Friday, 10 October 2014

Gooseberry Wine - Third Bottle (1), 5th October 2014

It was trout for tea so we needed a dry, sharp white and this was a dry and sharp as they come. In fact the first taste was also musty, but oddly that taste took a back seat as the bottle emptied.

I had spent the day doing not very much - picking crab apples in the sunshine mostly. Claire was more inventive - experimenting with gingerbread for a work competition. The biscuit springs didn't work, so I got to eat the results. Damn shame. And Claire suspects sabotage.

I drank much of the wine while watching Doctor Who; an episode involving the Moon hatching. I thought it the best so far of a disappointing series. Claire hated it. But she is a scientist.

Claire's Gingerbread Scientists

Thursday, 9 October 2014

Crab Apple Wine - Fifth Bottle (C3), 4th October 2014

I gave this bottle away, which is a rare event.
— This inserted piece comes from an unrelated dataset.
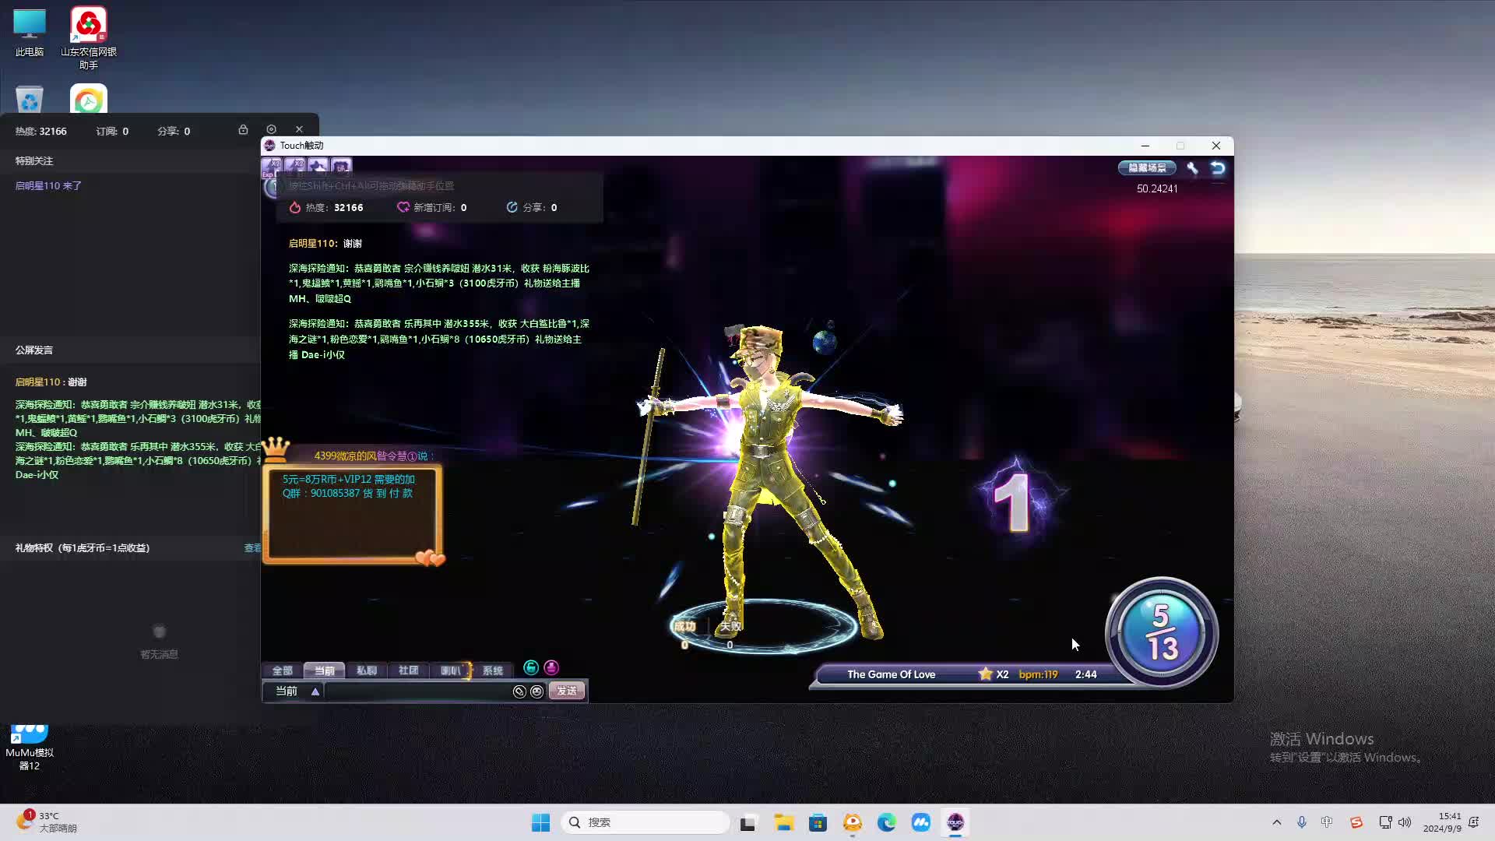Click the 发送 send button
This screenshot has height=841, width=1495.
pos(566,691)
However, the recipient had bought my book, has taken up wine making and had cooked us a fabulous chicken casserole so it would have been rude not to. The occasion was the break between rehearsal and concert of Brahms 4, and Amanda - who lives close to Ackworth - took us back to hers to meet her husband, Charles. He has several demijohns of elderberry dotted around and is almost as enthusiastic about the process as I am. I hope he enjoys this bottle.

(The concert went well, and as I left I gave the contra-player an acid little remark of "See, I can play the bassoon". This did not make me feel any better.)



Sunday, 5 October 2014

Rhubarb Wine - Fifth Bottle (A6), 1st-2nd October 2014

Between starting and finishing this wine, I read the final few chapters of this month's Book Group book - Bellman & Black by Diane Setterfield. It was an easy read and will not be universally popular, but I enjoyed it. Partly a ghost story, partly a treatise on Victorian business, it was mostly a tale of a man obsessed. There was no clever twist, and I think that was a strength.
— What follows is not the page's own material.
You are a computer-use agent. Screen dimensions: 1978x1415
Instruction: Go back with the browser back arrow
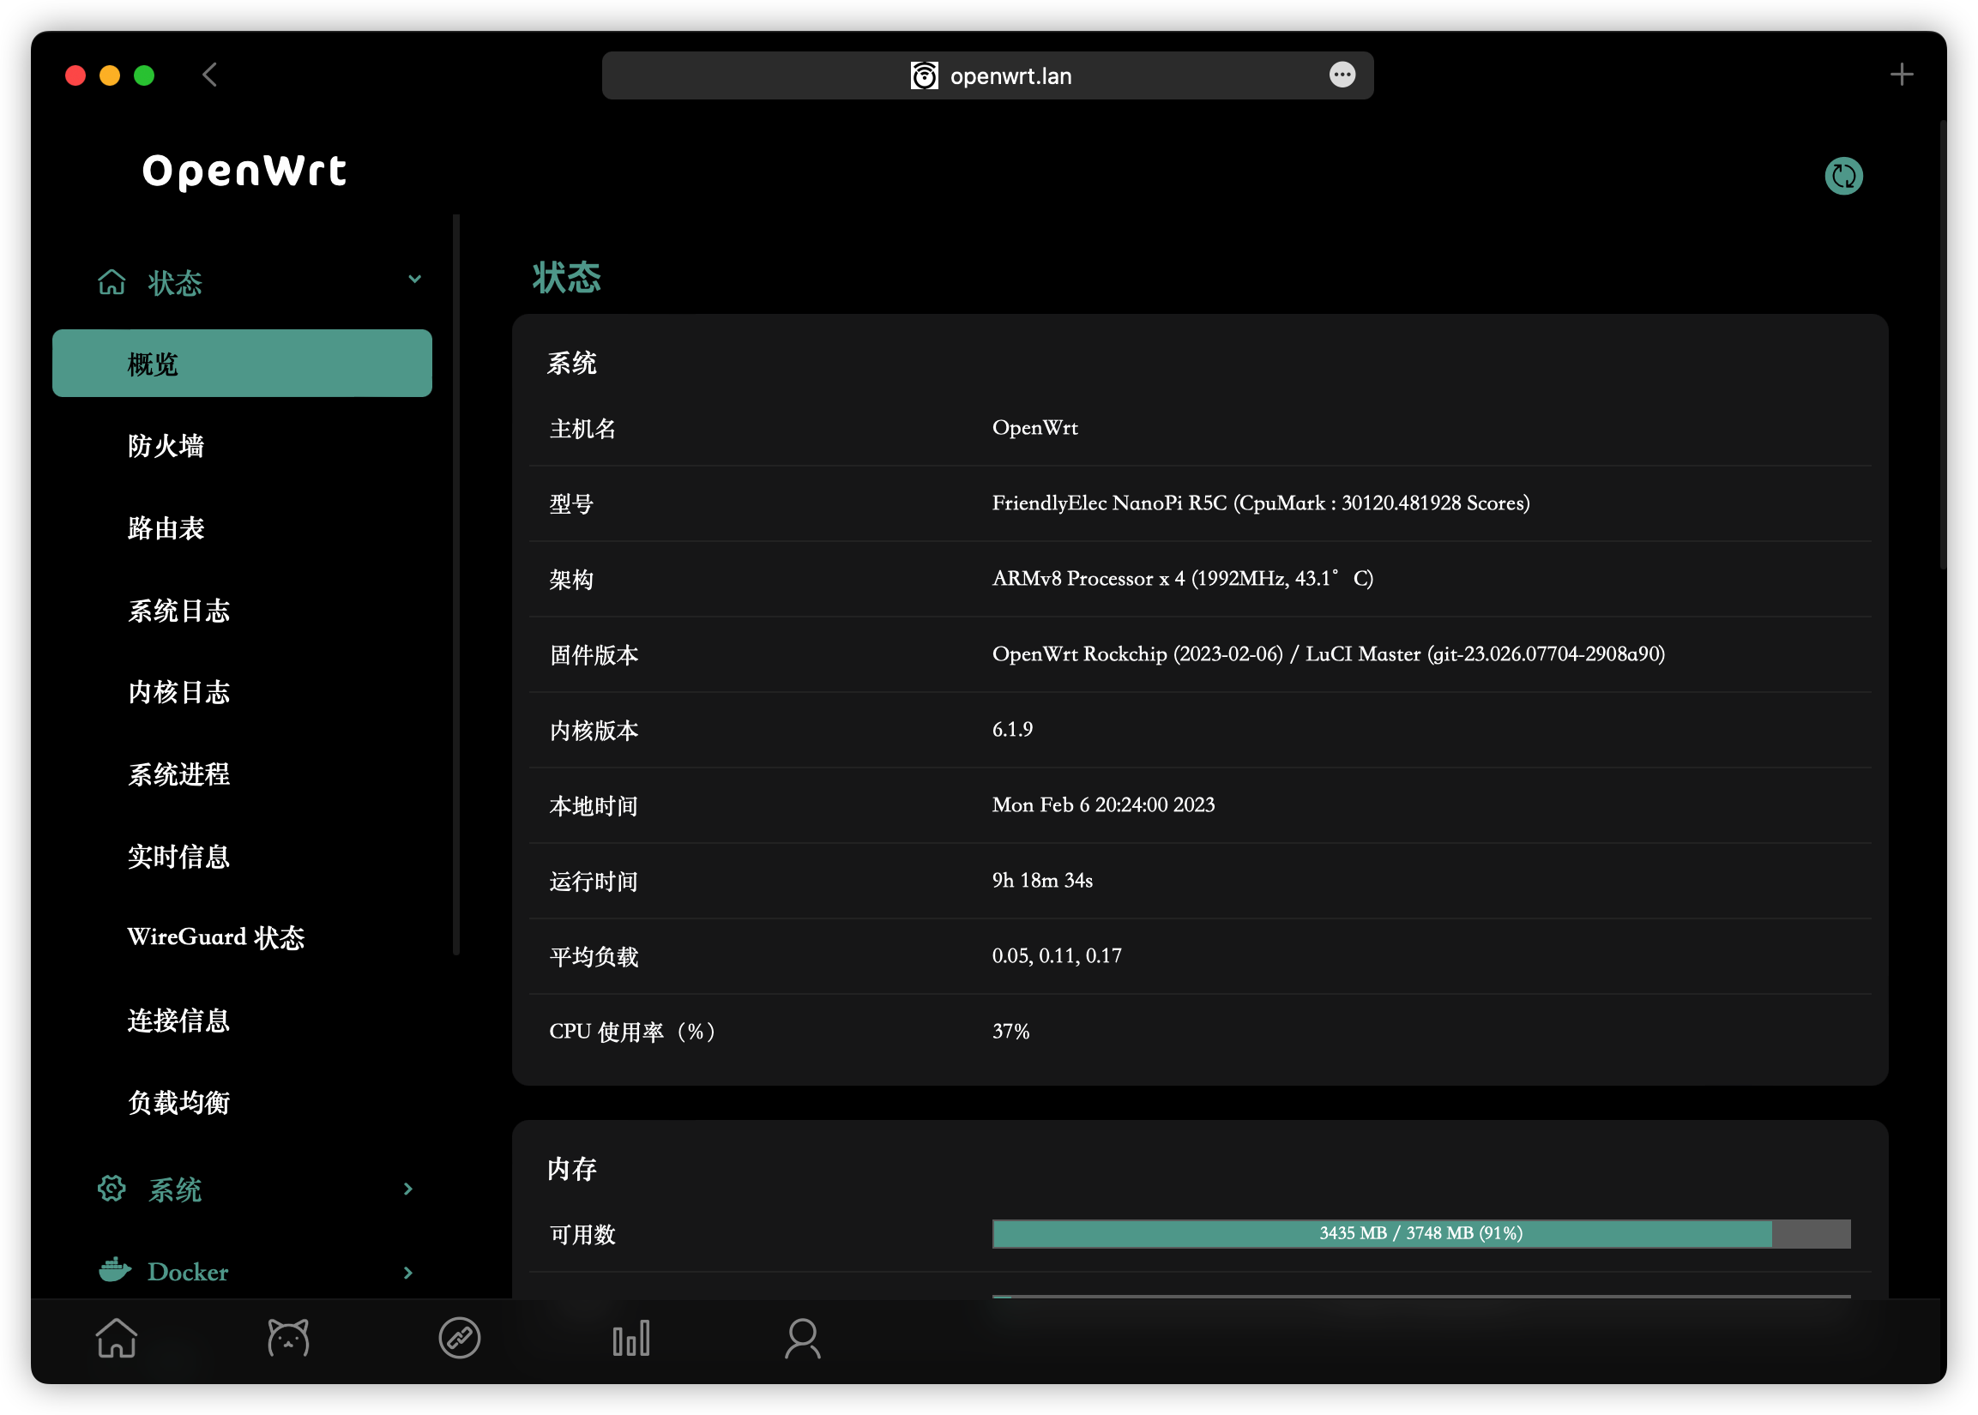[209, 75]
We drank most of the wine to the Bake Off semi-final, in which I was sorry to see Chetna go, and then finished it to swordfish steaks tonight with shallow fried potato slices (also known as 'chips') and griddled courgettes. I have been doing lots of the cooking as of late in an effort to win 'Most Improved Husband 2014'.


Thursday, 2 October 2014

Blackberry Wine - Twentieth Bottle (A1), 28th September 2014

Brahms 4 is such a lovely symphony. I spent this morning playing it in Ackworth with a superb scratch orchestra. There is little better than sitting in the midst of an orchestra playing music you love and playing it well. I look forward to next week's concert.

We drank this bottle mostly before eating. Claire made steak & kidney pasties as a follow up to last week's pudding and we ate them with mushy peas and gravy. The remainder of the wine went well, though was not as full-bodied as the elderberry the week before.

Figs in honey and custard was not a successful dessert, and that was unexpected.

Ackworth School - where Brahms 4 will be performed

Wednesday, 1 October 2014

Orange Wine - Seventh Bottle (B4), 27th September 2014

I have spent much of today in a bad mood. This is because I have learnt that the bassoonist against whom I hold a grudge the size of South Dakota is playing contra in Brahms 4 next weekend. It is a whole week away and already I am tense. I wish I were a better, less highly strung person. Never mind. Otherwise the day has been extremely quiet. I finished a rubbish book (What Men Say by Joan Smith) and eaten many mussels. The orange wine went well with the latter, and they were followed by a Thai curry with sticky rice, courgettes from the garden and eddoes. Eddoes are a strange, slimy vegetable, but one I quite like. And the wine has been effective. Hic.